▶ **TEXT**:
★ ★ ★ ★ ★ ★ ★
My story is not really different than many others, and all I aspire to do by sharing it, is offer hope to those who may be facing a similar journey. The statistics for children experiencing mental health issues is staggering, and they are being afflicted at younger and younger ages. We have got to pay attention, ask ourselves why, and take swift action. The very lives of our children will depend on it.

I have three adult children, two of which have struggled with various mental health issues while growing up. Depression, anxiety, ADHD, and ODD were all uninvited members of our family. They came knocking during my children’s growing years, and for the most part; I had no idea what I was dealing with at the time. And my journey to acceptance and understanding began!

I count my blessings every day when I look at my children, who have grown to be wonderful, compassionate and kind human beings. Our journey (dark as it may have been at times) has helped to shape these aspects in them. I could go on about the trials, tribulations, therapy and troubles we had, but I have far too much respect for their stories to publicly air them here. Their stories belong to them and to share them or not are their decisions. I will offer this nugget of hope for those who may be in the trenches currently. Mother Nature has a way of preserving our sanity, and much of the distress I experienced has become fading and distant memories, certainly saving me from my own “diagnosis”. Needless to say, there were some very difficult times, but for me, giving up was never an option. Parents just don’t give up on their kids…..ever.

At times, the only thing that kept me moving was HOPE. It truly felt like that was all I was able to cling to, and often barely. I was paralyzed by fear. Fear of what could happen to my precious children, and fear for their futures. But it was my job to hold them up when they couldn’t stand, and my job to be the beacon of light for them when the world seemed darkest. Often, I managed that only with the hope I held in my heart and soul, that tomorrow would be better and sometimes it was.
★ ★ ★ ★ ★ ★ ★
▶ **AVAILABLE DATA**:
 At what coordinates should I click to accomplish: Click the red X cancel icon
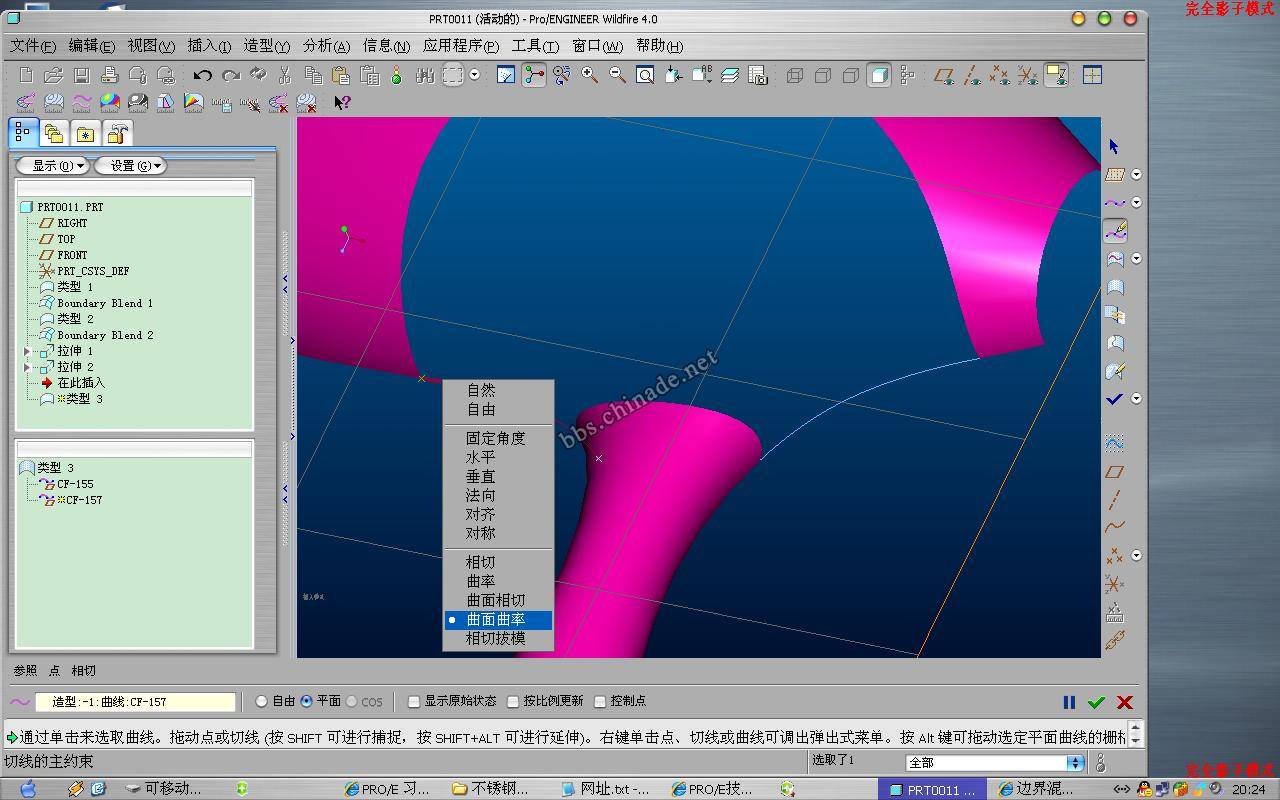(1124, 702)
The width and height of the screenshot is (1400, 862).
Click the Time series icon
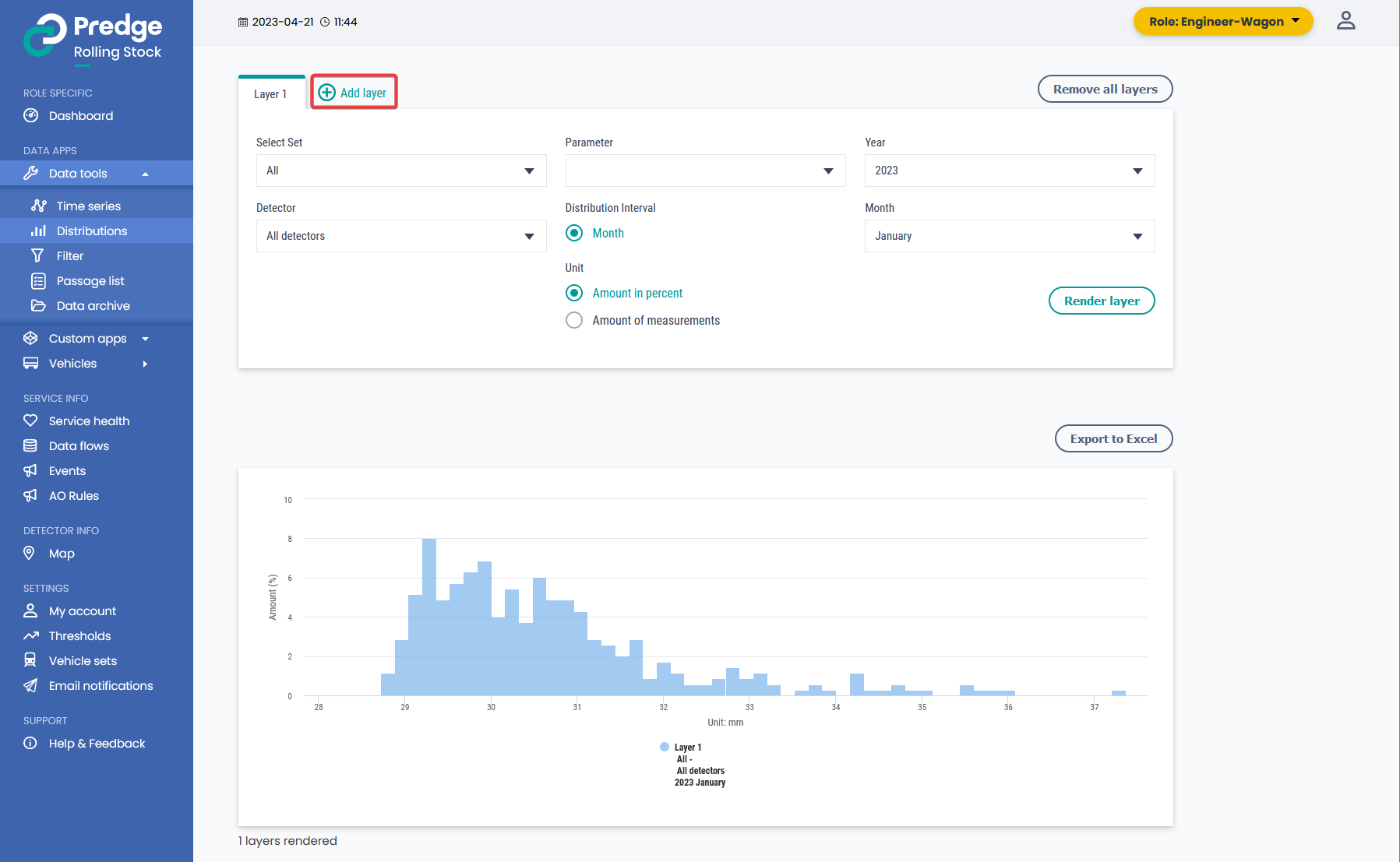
★ ★ ★ ★ ★ ★ ★
Continue the essay about raising children with mental health struggles, picking up right after its final sentence. The lines are not needed for this.

▶ **EXERCISE ANSWER**:
Hope however, can only take you so far. I am certain that the outcomes for my family would not have turned out as well had it not been for the many friends, family and wonderful, caring professionals who educated, supported and sometimes said the words for us that we could not find. Parenting was never a journey meant to be done alone, and when parenting through challenging times, your proverbial “village” becomes your lifeline. Don’t fear reaching out. You are not alone.

The old adage “hindsight is 20/20” is so true, but if I hadn’t had these experiences, I wouldn’t have learned as much. Nor would I have developed the interest, passion and understanding I have for children and families who struggle with the often misunderstood faces of these difficult and scary circumstances.

My children are grown, still struggle at times, but isn’t that the way life goes? We all have our struggles, but at least we have each other. I am indebted to them for all the lessons they have taught me about patience, understanding, humility, tenacity and resilience. I look at them with awe and wonder, and am proud of the people they have become. They have made me a better person and I am eternally grateful.